Autopsy Findings in Eight Patients With Fatal H1N1 Influenza
Abstract and Introduction
A novel H1N1 influenza A virus emerged in April 2009, and rapidly reached pandemic proportions. We report a retrospective observational case study of pathologic findings in 8 patients with fatal novel H1N1 infection at the University of Michigan Health Systems (Ann Arbor) compared with 8 age-, sex-, body mass index–, and treatment-matched control subjects. Diffuse alveolar damage (DAD) in acute and organizing phases affected all patients with influenza and was accompanied by acute bronchopneumonia in 6 patients. Organizing DAD with established fibrosis was present in 1 patient with preexisting granulomatous lung disease. Only 50% of control subjects had DAD. Peripheral pulmonary vascular thrombosis occurred in 5 of 8 patients with influenza and 3 of 8 control subjects. Cytophagocytosis was seen in all influenza-related cases. The autopsy findings in our patients with novel H1N1 influenza resemble other influenza virus infections with the exception of prominent thrombosis and hemophagocytosis. The possibility of hemophagocytic syndrome should be investigated in severely ill patients with H1N1 infection.
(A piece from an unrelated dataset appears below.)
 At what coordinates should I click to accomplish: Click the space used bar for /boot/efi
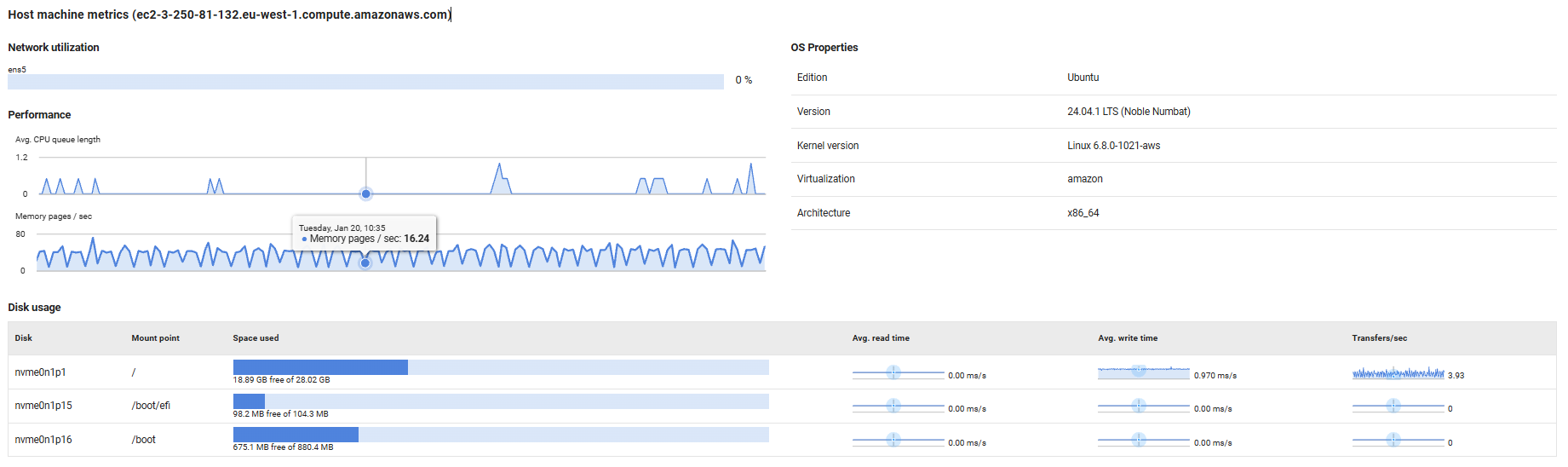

Influenza has been recognized as a human illness since the Middle Ages. Influenza outbreaks occur in 2 distinct patterns: endemic (seasonal) and pandemic. Pandemics typically occur decades apart and are associated with influenza A virus strains harboring novel forms of the hemagglutinin molecule. Influenza virus subtypes that have been associated with pandemics include H1N1, H2N2, and H2N3. The most severe influenza pandemic recorded occurred in 1918. It was associated with the H1N1 subtype and claimed approximately 50 million lives worldwide.
In early April 2009, the US Centers for Disease Control and Prevention (CDC) reported swine influenza A (H1N1) in 2 children and raised the possibility of human-to-human transmission. In June 2009, the World Health Organization confirmed an outbreak of human infections with a novel H1N1 influenza A virus and determined that the outbreak met established criteria for a pandemic. The World Health Organization estimates that the novel H1N1 virus spread farther worldwide in 6 weeks than previous pandemic viruses have spread in 6 months. As of October 17, 2009, the CDC estimated between 14 million and 34 million cases of novel H1N1 influenza, with between 2,500 and 6,000 deaths.
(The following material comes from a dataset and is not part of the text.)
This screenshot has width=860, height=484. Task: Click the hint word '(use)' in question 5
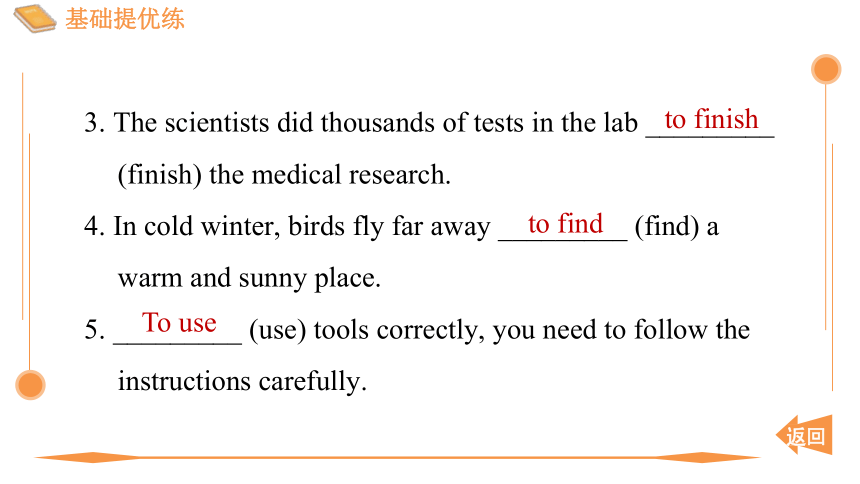coord(277,330)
The current US case fatality rate for novel H1N1 influenza is estimated to be similar to that for seasonal influenza (0.08%) and lower than the reported case fatality rate for the 1918 pandemic (2.1%). In comparison with seasonal influenza, deaths associated with novel H1N1 infection have disproportionately affected young to middle-aged adults, many of whom lacked known risk factors for serious complications from influenza, a pattern similar to the 1918 influenza pandemic. Animal models and clinical observations suggest that, unlike endemic influenza virus that is detected only in the nasal cavity, novel H1N1 localizes to the lower respiratory tree and the nasal cavity, which may contribute to its virulence.
The histopathologic changes associated with novel H1N1 infection in humans have recently been described in only a limited number of studies. The University of Michigan Health Systems (UMHS; Ann Arbor) received 133 patients with suspected or confirmed novel H1N1 influenza virus infection from May 26 through November 25, 2009, with 16 deaths. Unique clinical findings previously described in novel H1N1 influenza victims at UMHS include obesity, male sex, frequent occurrence of pulmonary thromboemboli, and a high mortality rate among young to middle-aged adults. Autopsies were performed in 8 H1N1 deaths. We reviewed findings from these autopsies to further detail the gross and histopathologic features of fatal novel H1N1 influenza virus infection.